-- REQUIRED TASK --
Copy out the following material word for word, line by line.

-- Entries on locating words and elements --

(begin)

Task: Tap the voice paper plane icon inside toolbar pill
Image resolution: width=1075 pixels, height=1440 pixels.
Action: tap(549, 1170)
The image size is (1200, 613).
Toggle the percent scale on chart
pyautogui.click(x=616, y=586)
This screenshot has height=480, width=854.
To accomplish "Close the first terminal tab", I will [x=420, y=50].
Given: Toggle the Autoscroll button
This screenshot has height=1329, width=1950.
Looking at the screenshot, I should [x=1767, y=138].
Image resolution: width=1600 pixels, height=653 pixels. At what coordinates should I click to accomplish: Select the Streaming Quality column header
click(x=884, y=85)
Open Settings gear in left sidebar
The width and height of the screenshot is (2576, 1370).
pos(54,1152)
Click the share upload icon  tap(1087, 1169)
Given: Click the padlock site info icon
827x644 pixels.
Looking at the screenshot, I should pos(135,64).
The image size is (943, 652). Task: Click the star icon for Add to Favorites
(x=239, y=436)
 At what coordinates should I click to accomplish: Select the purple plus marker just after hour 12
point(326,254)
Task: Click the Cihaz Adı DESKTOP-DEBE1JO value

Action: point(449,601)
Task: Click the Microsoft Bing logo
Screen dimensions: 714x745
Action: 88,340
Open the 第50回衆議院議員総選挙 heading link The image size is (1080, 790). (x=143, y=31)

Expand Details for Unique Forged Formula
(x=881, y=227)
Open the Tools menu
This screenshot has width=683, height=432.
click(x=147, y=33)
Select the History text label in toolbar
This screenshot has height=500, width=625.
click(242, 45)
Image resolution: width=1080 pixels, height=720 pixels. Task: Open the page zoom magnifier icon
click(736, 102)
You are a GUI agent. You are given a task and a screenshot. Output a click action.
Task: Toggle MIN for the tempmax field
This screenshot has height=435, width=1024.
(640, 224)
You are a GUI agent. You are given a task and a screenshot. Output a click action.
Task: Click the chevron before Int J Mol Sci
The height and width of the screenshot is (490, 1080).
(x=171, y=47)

(end)

-- SOLUTION TO THIS EXERCISE --
Task: Tap the voice paper plane icon inside toolbar pill
Image resolution: width=1075 pixels, height=1440 pixels.
Action: tap(549, 1170)
The image size is (1200, 613).
Toggle the percent scale on chart
pyautogui.click(x=616, y=586)
This screenshot has height=480, width=854.
To accomplish "Close the first terminal tab", I will [x=420, y=50].
Given: Toggle the Autoscroll button
This screenshot has height=1329, width=1950.
Looking at the screenshot, I should [x=1767, y=138].
Image resolution: width=1600 pixels, height=653 pixels. At what coordinates should I click to accomplish: Select the Streaming Quality column header
click(x=884, y=85)
Open Settings gear in left sidebar
The width and height of the screenshot is (2576, 1370).
pos(54,1152)
Click the share upload icon  tap(1087, 1169)
Given: Click the padlock site info icon
827x644 pixels.
Looking at the screenshot, I should pos(135,64).
The image size is (943, 652). Task: Click the star icon for Add to Favorites
(x=239, y=436)
 At what coordinates should I click to accomplish: Select the purple plus marker just after hour 12
point(326,254)
Task: Click the Cihaz Adı DESKTOP-DEBE1JO value

Action: point(449,601)
Task: Click the Microsoft Bing logo
Screen dimensions: 714x745
Action: 88,340
Open the 第50回衆議院議員総選挙 heading link The image size is (1080, 790). (x=143, y=31)

Expand Details for Unique Forged Formula
(x=881, y=227)
Open the Tools menu
This screenshot has width=683, height=432.
click(x=147, y=33)
Select the History text label in toolbar
This screenshot has height=500, width=625.
click(242, 45)
Image resolution: width=1080 pixels, height=720 pixels. Task: Open the page zoom magnifier icon
click(736, 102)
You are a GUI agent. You are given a task and a screenshot. Output a click action.
Task: Toggle MIN for the tempmax field
This screenshot has height=435, width=1024.
(640, 224)
You are a GUI agent. You are given a task and a screenshot. Output a click action.
Task: Click the chevron before Int J Mol Sci
The height and width of the screenshot is (490, 1080).
(x=171, y=47)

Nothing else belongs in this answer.